> INSTRUCTION A
Copy the data rows from the start of the rows through the line holding "[1976, 455]", inclusive, swapping "screenshot" for "screen capture" and changing nothing else. Omit the pictures.

> DOCUMENT EXCERPT
An alternative to the preferred embodiment is shown in FIG. 3. Here the linear adjustment has been eliminated. Since the laser 36 which is supported by the mounting arm 32 which is connected to the longitudinal frame 26 by use of the spherical joint 30, the laser 36 is able to move with three degrees of freedom and therefore in many cases has adequate adjustment. The use of any pivoting joint (shown here as the spherical joint 30) is best used in this application with a friction lock. A friction lock includes any mechanism that enables the joint to be adjusted, friction then securing the joint in that position. This eliminates the need for other screw knobs, locking pins and the such to hold the laser 36 in the desired position. In addition, since the joint 30 is articulated only by overcoming the friction of the locking system, the user can move the joint 30 into position and secure it with one hand. This is desirable in an application such as this where likely one hand is used to support the hand tool and the free hand can then articulate the joint 30, aiming the laser 36.
An example of a spherical joint 30 with a friction lock taken along line 4—4 of FIG. 3 is shown in FIG. 4. Here the mounting arm 32 is shown as connected to a ball 46. The ball, or sphere is received by the socket 48. A biasing device, shown here as a coil spring 50 is used to offer a force application of the upper portion of the ball 46 against the upper portion of the socket 48. This contact results in a frictional force between the ball 46 and the socket 48, thus opposing movement of one with respect to the other. An adjustment is shown in this sectioned view in that the sleeve 52 is connected to a threaded portion 54 which is connected to the platform 56, which in turn supports the spring 50. The threaded portion 54 is received by a nut 58, whereby rotation of the sleeve 52 results in increasing or decreasing the tension in the spring 50. This variance in spring tension directly alters the normal force the ball 46 places on the upper portion of the socket 48, thus varying the frictional force. This is only one example of a friction lock that could be used in this application and as such is not intended to be limiting to the scope of the application.

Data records
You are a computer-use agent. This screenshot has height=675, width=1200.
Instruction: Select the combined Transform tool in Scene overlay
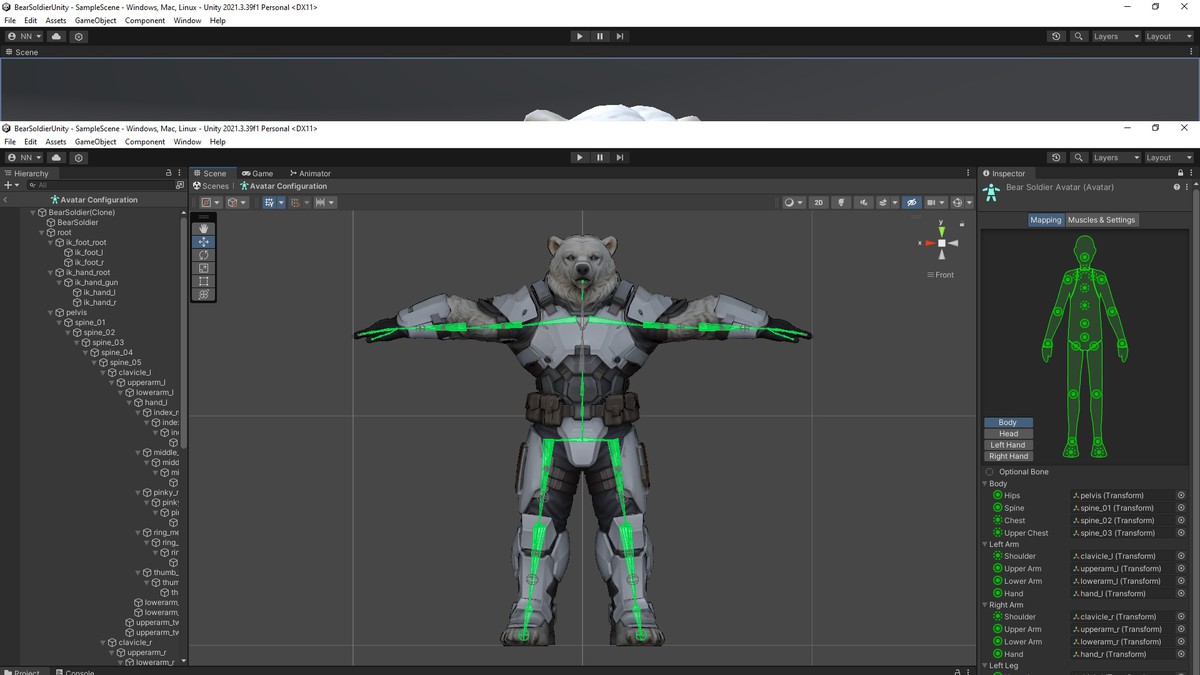(204, 294)
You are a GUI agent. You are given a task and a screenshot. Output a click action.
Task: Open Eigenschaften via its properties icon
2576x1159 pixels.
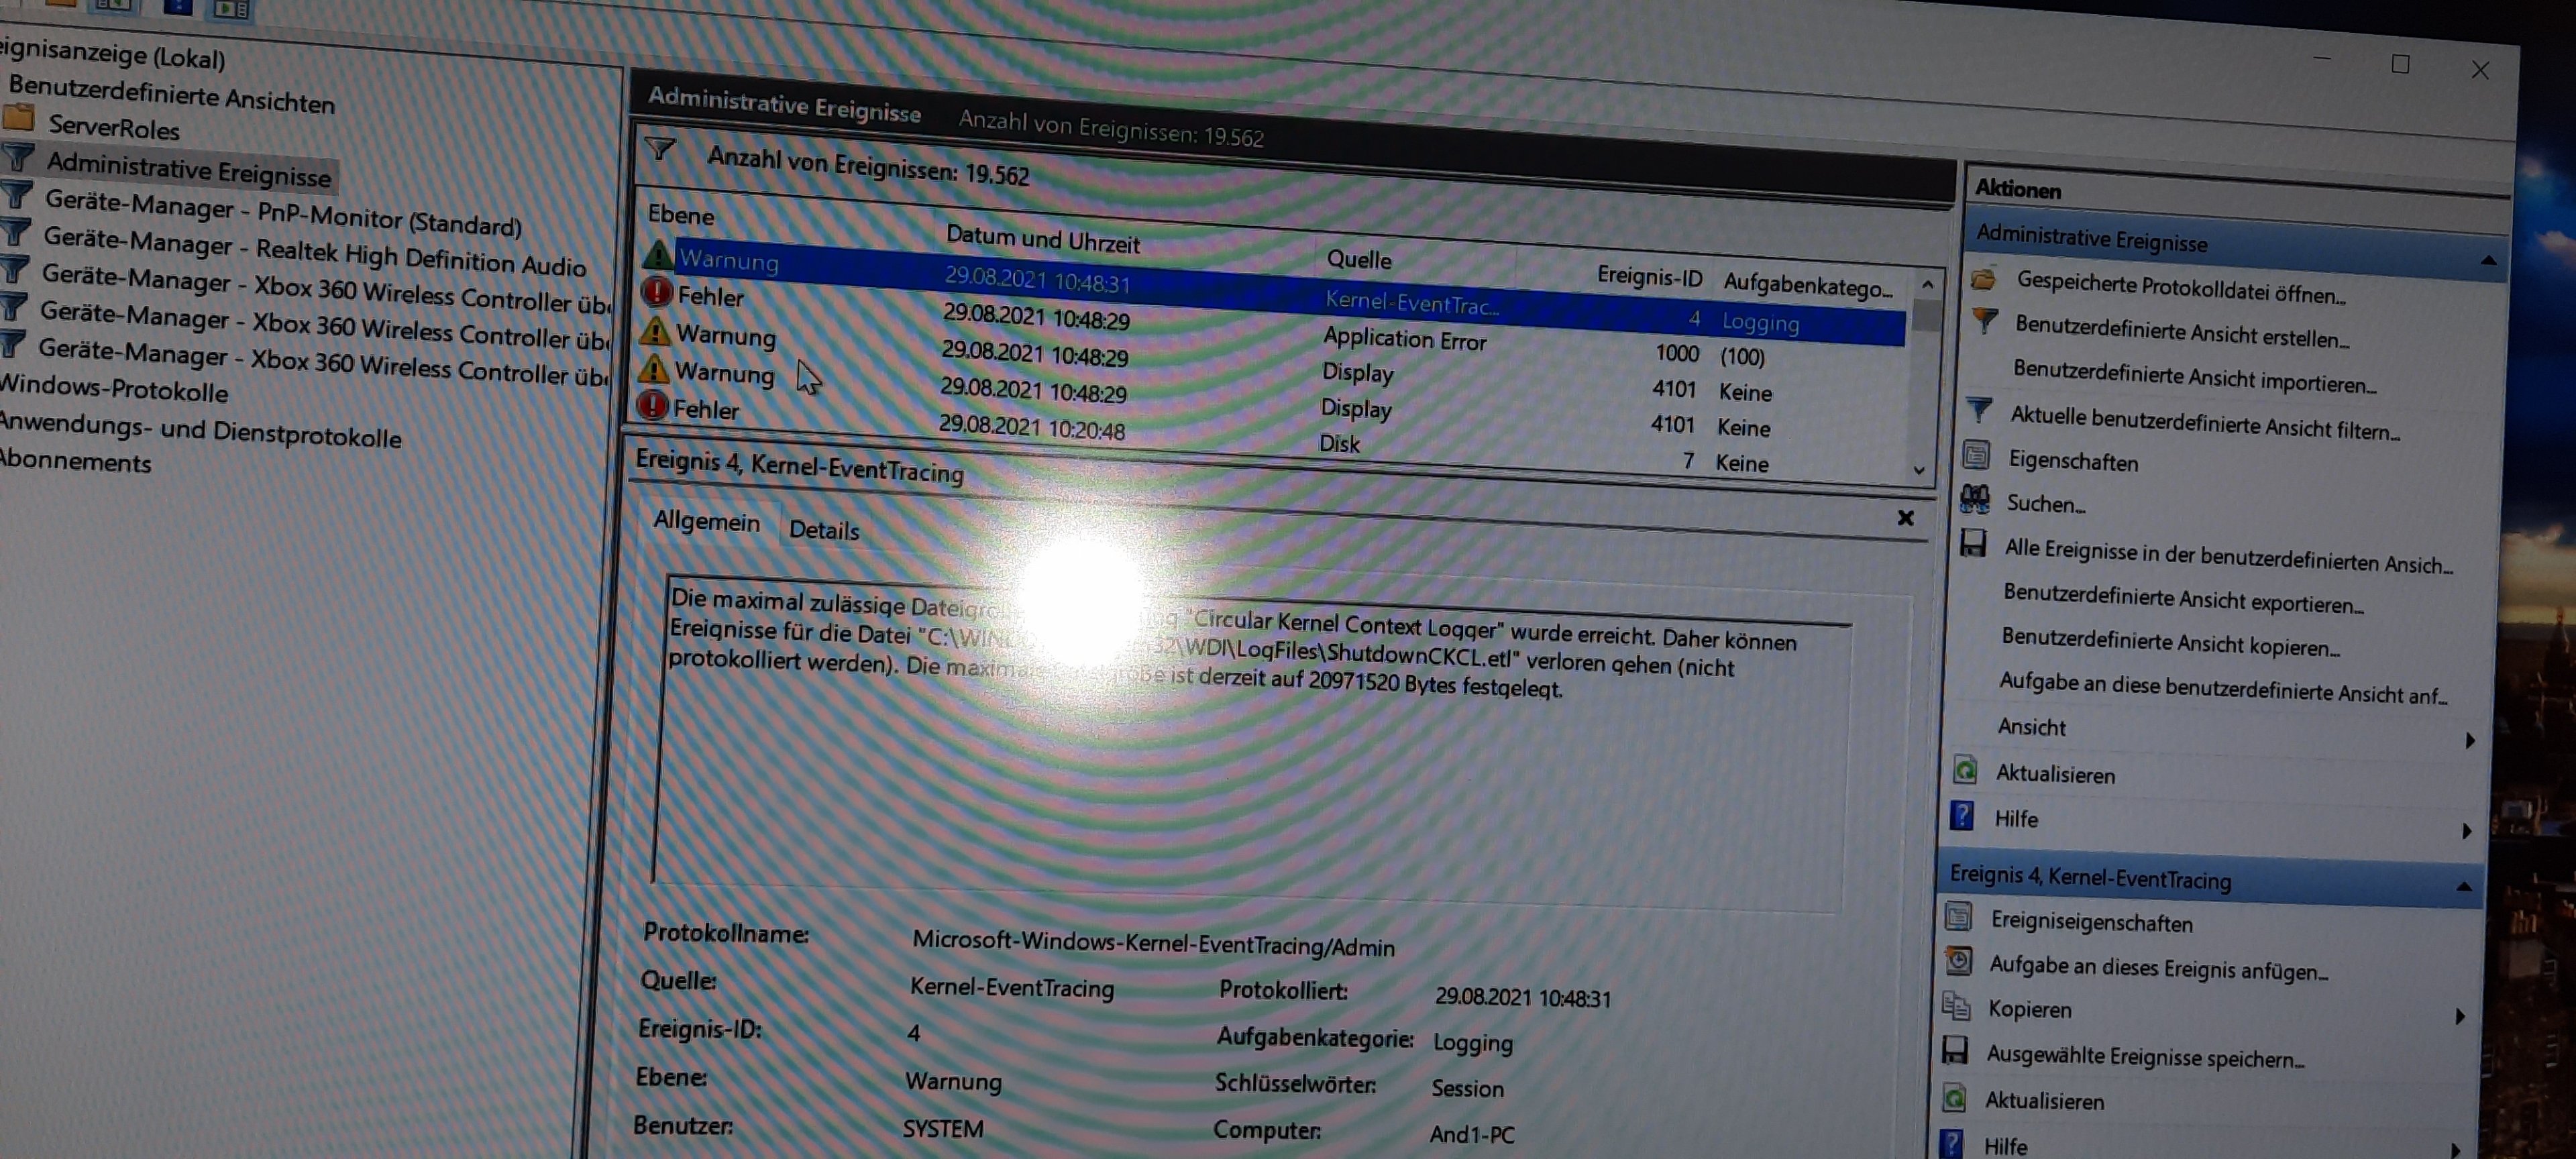[1976, 455]
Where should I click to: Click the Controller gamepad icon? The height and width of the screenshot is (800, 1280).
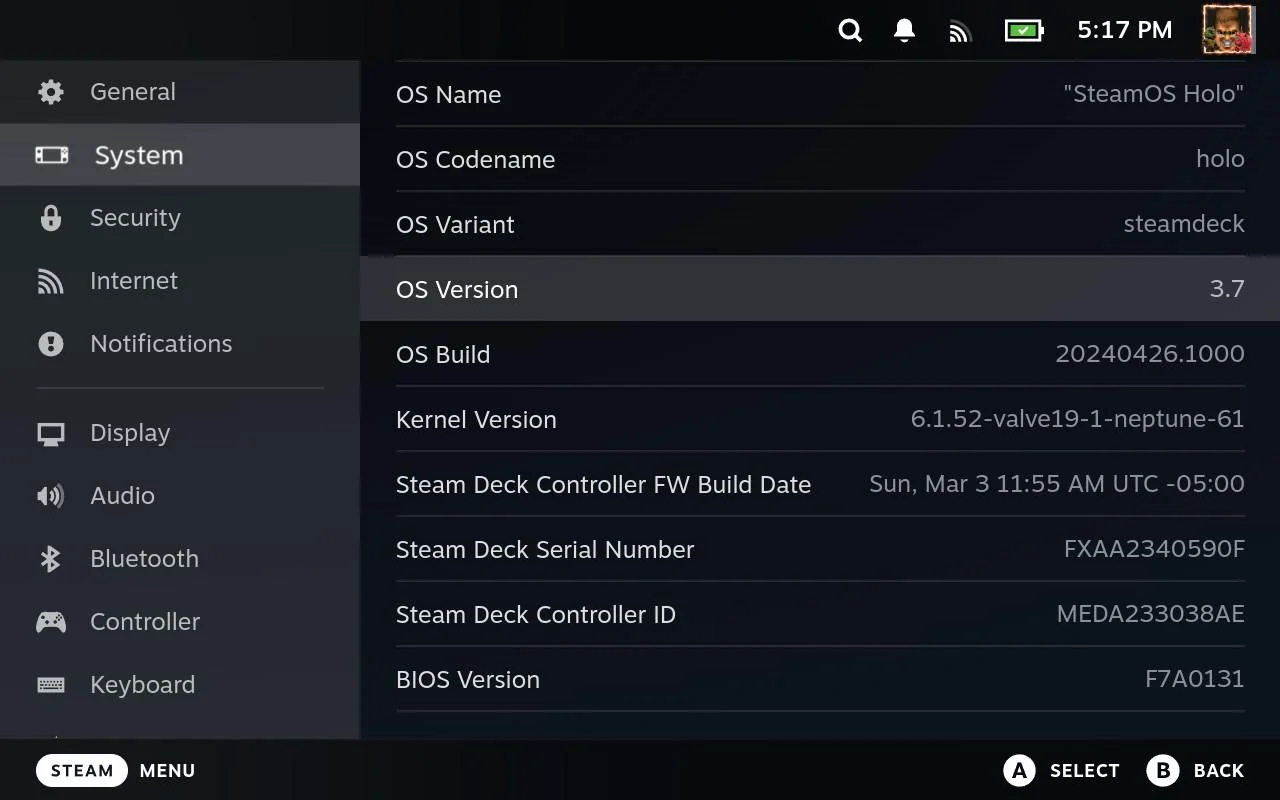tap(51, 622)
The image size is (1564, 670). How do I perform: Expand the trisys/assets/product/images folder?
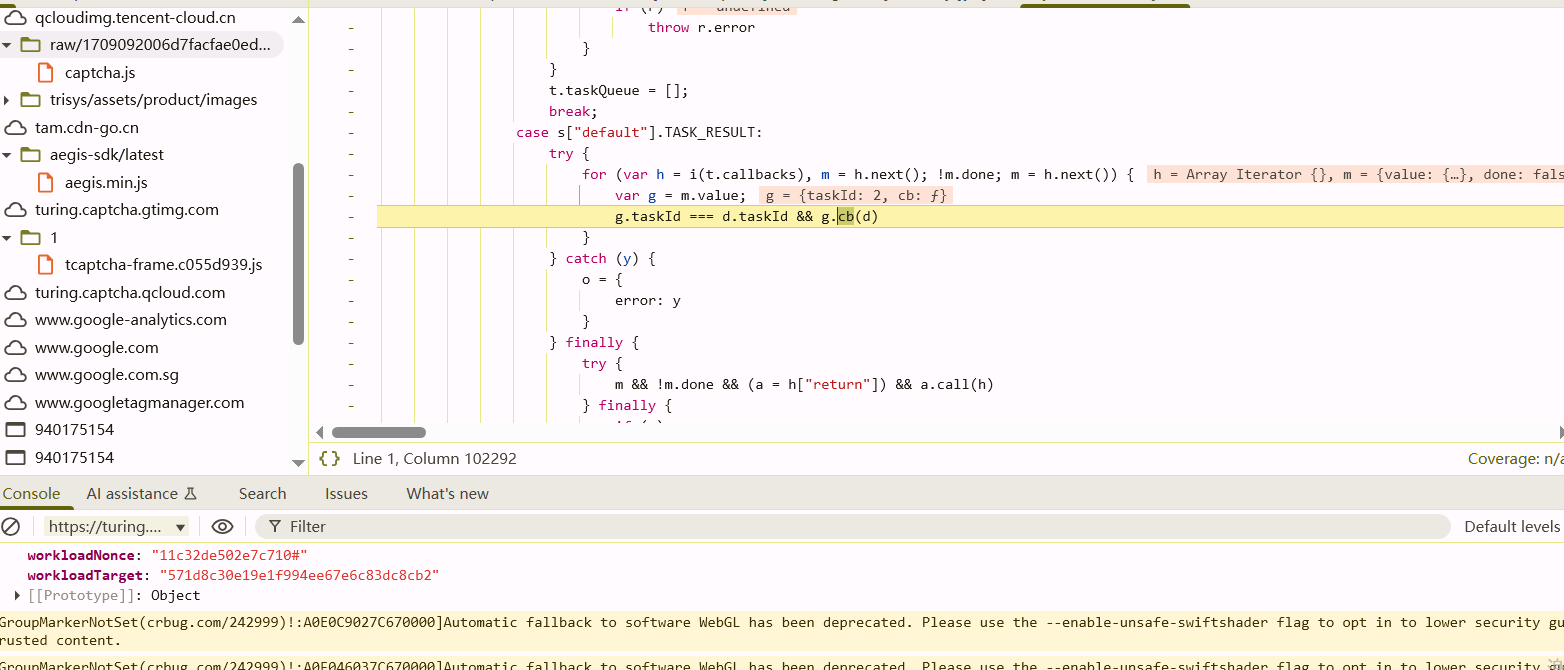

> INSTRUCTION B
In the document excerpt on the friction-lock joint, list each numbered part that the second paragraph names but the first paragraph does not.

> FULL ANSWER A
You are a computer-use agent. This screen capture has height=675, width=1200.
Instruction: Select the combined Transform tool in Scene overlay
(204, 294)
You are a GUI agent. You are given a task and a screen capture. Output a click action.
Task: Open Eigenschaften via its properties icon
2576x1159 pixels.
[1976, 455]

> FULL ANSWER B
- ball 46
- socket 48
- coil spring 50
- sleeve 52
- threaded portion 54
- platform 56
- nut 58